Transfer spending makes or breaks any club. The demise of all the following “once great” clubs can be attributed to transfer spending, Leeds United, Bolton Wanderers, Nottingham Forest, Sheffield Wednesday, QPR, Coventry City, Glasgow Rangers and a host more. Bolton with a £140m debt, rock bottom of the Championship and Leeds (who have sold both their Stadium and their training ground) probably fared the worst.
In light of this it is astonishing the following Premier League 11 cost a mere £3,940,000.00. It is the cheapest “performing” Premiership 11.
Joe Hart £500k Shrewsbury Town
Hector Bellerin £350k Barca
Ashley Williams £420k Stockport County
Jose Fonte £980k Crystal Palace
Seamus Coleman £50k Sligo Rovers
Francis Coquelin £140k Freiburg
James Milner Free
Riyad Mahrez £500k Le Havre
Andre Ayew Free Marseille
Vardy £1m Fleetwood Town
Bafetimi Gomis Free Lyon
The team listed above have scored Vardy (10), Mahrez (5), Ayew (5), Gomis (4) 24 goals in 10 Premiership games with 13 goal assists. Only Man City have scored a similar 24 goals to this £4m team and that Man City team has cost in excess of £750m to assemble.

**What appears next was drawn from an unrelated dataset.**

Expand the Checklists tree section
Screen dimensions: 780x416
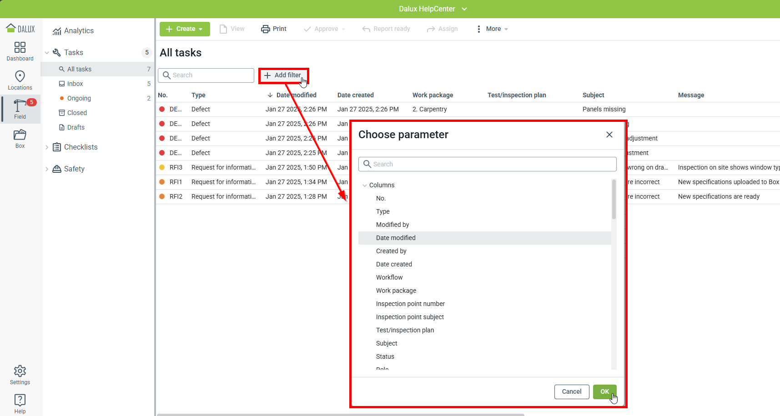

I have deliberately not included home grown or academy players as it is impossible to quantify how much money it takes to take an 8yr old Steven Gerrard to a full blown first team player.
“Bang for bucks” or MoneyBall as some have termed it is the only recognisable way for “smaller” clubs to fight against the bigger better resourced clubs. The BBC pundit Mark Chapman recently tweeted the Swansea side that beat Man Utd 2-1 cost £22m to assemble compared to the Man Utd team on that pitch valued at £350m.
Apart from the players listed, players that delivered way and above their price tag in the past would include for me Roy Keane £3.75m, Sami Hyppia £2.5m, Tim Cahill £1.5m Thierry Henry £10m Patrick Viera £13m, Ronaldo £12m and Ian Wright £2.5m. It becomes a very subjective list because due to price inflation it’s very hard to make accurate comparisons over time. Also offensive players are often remembered far more than defensive players.
Southampton creating a conveyor belt of talent with Walcott, Oxlade, Bale, Lovren, Lallana, Shaw, Schneiderlin, Lambert, Chambers and Clyne (total sold for £156million) this has totally funded the Saints and made them an established Premier League force once again recovering after dropping down to League One 5 years ago.
Teams that are trying to rediscover their previous greatness such as Leeds, Nottingham Forest, Bolton, would do well to replicate the Southampton model. Equally teams such as WBA, Everton and Aston Villa who are up for sale with no takers need to self fund transfer funds by discovering and selling talent.
The £4m Premiership team clearly shows the “unearthed” talent is there and for clubs that quite clearly do not have the financial backing to fight the Premiership big boys, Swansea and Leicester with Williams, Ayew, Gomis, Mahrez and Vardy have shown the way to go.
You omitted Dyer of Swansea (loan at Leicester) who also came through the Southampton Academy and cost just £400,000.
vieira was less £4m? if i remember
I think you’l find Bolton’s debt is now £183 million, but whose counting?
You’ve missed the point here. The reason Bolton got into trouble wasn’t transfer fees – it was wages. Wages which were necessarily high because they were signing players on free transfers. At a quick guess – I reckon the team you’ve assembled would be on about £700,000 a week before bonuses or about £36,000,000 a year. That’s only for a first 11 with no staff. It’s also not factoring in the big signing on fees the free players will be commanding. In other words – it’s nonsense.
How the hell did City’s team cost even any where near £750m? Oh you could have had sanga over belerin he cost nothing.